Designing Your Cluster | The Best Damn Firewall Book Period

There are a number of issues to be considered and decisions to be made when you're designing a cluster solution. It's worth keeping in mind that a resilient solution is worthless if poor design makes the clustering mechanism result in more downtime than would be expected with a single system.

Why Do You Need a Cluster?

It might be safe to say that the majority of this chapter's readers have already made the decision to install a clustered firewall, and so those readers know why this is a good idea. For readers who are not yet decided or aren't sure why they are installing a cluster, let's look at the reasons why a cluster might be a good option.

The concept of any cluster solution is that the cluster itself appears on the outside as a single system. In the case of a firewall cluster, this system is a secure gateway, possibly providing a VPN end point and other services. There are two key benefits of a cluster that consists of multiple physical hosts: resilience and increased capacity.

Resilience

A cluster of multiple hosts should have the advantage of being able to provide continuous service, irrespective of whether members of the cluster are available or not.
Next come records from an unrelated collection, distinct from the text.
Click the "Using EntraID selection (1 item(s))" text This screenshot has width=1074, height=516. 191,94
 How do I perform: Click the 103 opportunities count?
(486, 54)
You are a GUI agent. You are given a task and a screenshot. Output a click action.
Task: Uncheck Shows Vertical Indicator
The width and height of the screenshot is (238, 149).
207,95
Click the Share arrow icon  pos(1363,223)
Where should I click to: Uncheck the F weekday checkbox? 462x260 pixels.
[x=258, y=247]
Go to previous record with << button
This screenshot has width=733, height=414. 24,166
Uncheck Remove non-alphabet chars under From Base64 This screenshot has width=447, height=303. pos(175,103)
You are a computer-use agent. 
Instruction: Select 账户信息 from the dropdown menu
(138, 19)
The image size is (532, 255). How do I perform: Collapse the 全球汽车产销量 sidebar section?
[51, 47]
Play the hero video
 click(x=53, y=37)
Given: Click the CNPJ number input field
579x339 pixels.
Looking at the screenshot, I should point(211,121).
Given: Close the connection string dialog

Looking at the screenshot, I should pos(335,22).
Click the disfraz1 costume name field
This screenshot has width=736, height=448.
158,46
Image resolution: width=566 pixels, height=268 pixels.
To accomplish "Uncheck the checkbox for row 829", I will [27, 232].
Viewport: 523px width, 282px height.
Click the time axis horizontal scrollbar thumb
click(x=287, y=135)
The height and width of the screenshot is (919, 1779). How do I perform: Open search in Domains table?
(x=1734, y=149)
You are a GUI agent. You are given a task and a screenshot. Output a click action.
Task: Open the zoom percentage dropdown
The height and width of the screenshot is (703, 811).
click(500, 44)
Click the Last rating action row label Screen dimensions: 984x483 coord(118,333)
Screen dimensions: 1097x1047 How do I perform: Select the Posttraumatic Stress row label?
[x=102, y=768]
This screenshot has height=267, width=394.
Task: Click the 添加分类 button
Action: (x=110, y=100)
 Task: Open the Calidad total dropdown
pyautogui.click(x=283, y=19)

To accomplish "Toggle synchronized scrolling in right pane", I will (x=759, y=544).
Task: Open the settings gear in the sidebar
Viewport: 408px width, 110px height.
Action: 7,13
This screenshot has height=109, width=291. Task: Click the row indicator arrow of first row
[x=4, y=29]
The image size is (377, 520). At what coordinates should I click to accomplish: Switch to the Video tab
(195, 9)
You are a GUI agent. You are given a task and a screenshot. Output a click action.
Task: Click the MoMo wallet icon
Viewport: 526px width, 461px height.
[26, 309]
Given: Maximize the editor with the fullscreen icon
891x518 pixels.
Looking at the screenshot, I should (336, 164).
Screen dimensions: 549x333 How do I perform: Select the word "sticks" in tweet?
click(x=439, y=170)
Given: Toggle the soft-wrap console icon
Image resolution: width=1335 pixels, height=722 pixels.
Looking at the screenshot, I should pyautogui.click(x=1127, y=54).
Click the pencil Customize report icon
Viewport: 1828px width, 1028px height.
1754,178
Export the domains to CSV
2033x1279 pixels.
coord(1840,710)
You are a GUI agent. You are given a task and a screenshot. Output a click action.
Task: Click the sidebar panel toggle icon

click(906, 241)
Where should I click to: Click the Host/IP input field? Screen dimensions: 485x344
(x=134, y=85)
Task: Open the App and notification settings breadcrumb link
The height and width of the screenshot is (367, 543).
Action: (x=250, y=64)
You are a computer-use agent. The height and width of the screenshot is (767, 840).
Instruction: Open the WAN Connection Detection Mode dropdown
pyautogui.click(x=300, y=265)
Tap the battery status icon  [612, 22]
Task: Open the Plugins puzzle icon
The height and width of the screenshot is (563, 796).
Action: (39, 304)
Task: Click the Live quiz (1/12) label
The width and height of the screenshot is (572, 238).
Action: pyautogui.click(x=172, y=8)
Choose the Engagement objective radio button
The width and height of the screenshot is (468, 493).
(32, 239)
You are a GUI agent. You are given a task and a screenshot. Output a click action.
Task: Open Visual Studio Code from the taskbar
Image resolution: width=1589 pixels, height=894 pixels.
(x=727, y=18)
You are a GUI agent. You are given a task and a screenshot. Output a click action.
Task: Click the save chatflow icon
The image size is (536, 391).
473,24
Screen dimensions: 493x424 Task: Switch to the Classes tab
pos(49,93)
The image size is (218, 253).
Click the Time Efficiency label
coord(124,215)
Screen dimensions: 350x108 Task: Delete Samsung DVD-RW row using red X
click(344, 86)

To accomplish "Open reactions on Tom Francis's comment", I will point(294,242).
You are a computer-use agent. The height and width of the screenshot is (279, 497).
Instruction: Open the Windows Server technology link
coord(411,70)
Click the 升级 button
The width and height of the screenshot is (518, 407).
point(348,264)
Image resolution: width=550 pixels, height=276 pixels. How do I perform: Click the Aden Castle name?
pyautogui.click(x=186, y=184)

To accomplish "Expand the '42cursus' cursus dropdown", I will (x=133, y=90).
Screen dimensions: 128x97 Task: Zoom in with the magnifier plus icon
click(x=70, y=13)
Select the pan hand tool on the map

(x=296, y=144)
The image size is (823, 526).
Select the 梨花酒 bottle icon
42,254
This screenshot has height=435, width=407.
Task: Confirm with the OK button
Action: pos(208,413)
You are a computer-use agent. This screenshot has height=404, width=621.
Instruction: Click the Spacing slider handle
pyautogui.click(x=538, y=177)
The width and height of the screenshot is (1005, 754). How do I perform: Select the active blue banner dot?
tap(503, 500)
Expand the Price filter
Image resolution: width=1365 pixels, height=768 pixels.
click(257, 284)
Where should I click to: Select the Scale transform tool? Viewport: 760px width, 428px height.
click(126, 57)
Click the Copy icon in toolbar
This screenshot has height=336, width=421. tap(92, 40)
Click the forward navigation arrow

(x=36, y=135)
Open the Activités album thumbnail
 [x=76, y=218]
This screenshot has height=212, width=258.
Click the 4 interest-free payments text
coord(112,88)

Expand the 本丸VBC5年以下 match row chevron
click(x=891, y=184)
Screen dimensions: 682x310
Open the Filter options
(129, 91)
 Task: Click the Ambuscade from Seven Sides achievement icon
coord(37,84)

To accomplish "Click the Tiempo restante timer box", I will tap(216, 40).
Even the best cluster will struggle if every member is unavailable, but as long as one member is running, service should continue if other members have failed or are down for maintenance.

Increased Capacity

According to some pretty simple logic, if we have three active hosts in a cluster, we can push three times as much traffic through it. Things are not quite that simple, however; there can be significant overhead in operation of the cluster technology itself, which tends to increase in proportion to the number of members and could become a bottleneck. Other bottlenecks could be the network bandwidth available on either side of the cluster and the performance of servers protected by the cluster. This concept might appear obvious, but it could be overlooked during the calculations of the incredible throughput theoretically possible if a further five members are added to a cluster!

High Availability or Load Sharing?

There are two distinct models for clustering solutions: HA and load sharing. Let's take a brief look at each.

Load Sharing

In a load-sharing cluster, all available members are active and passing traffic. This setup provides both resilience and increased capacity due to the distribution of traffic between the members. Some load-sharing solutions can be described as load balancing because there is a degree of intelligence in the distribution of traffic between members. This intelligence might be in the form of a performance rating for each cluster member or even a dynamic rating based on current load.

High Availability

In an HA cluster, only one member is active and routing traffic at any one time. This solution provides resilience but no increased capacity. The choice of HA is often due to the simpler solution being easier to manage and troubleshoot and sometimes more reliable than a load-sharing solution due to the latter's additional complexity. The simplicity of these solutions often means that they are a cheaper option financially.

Clustering and Check Point

Let's now look at design issues that arise in planning Check Point firewall clusters.

Operating System Platform

Depending on the operating system platform, different options are available for clustering solutions, including Check Point solutions and those from Check Point OPSEC partners. Here we look at Check Point's ClusterXL solution, which is available on the usual NG platforms—Windows, Solaris, Linux, and SecurePlatform—with the exception of Nokia IPSO. The IPSO platform offers the IPSO clustering load-balancing solution and VRRP HA, both of which we also cover in this chapter. We do not cover OPSEC partner solutions other than references given toward the end of this chapter.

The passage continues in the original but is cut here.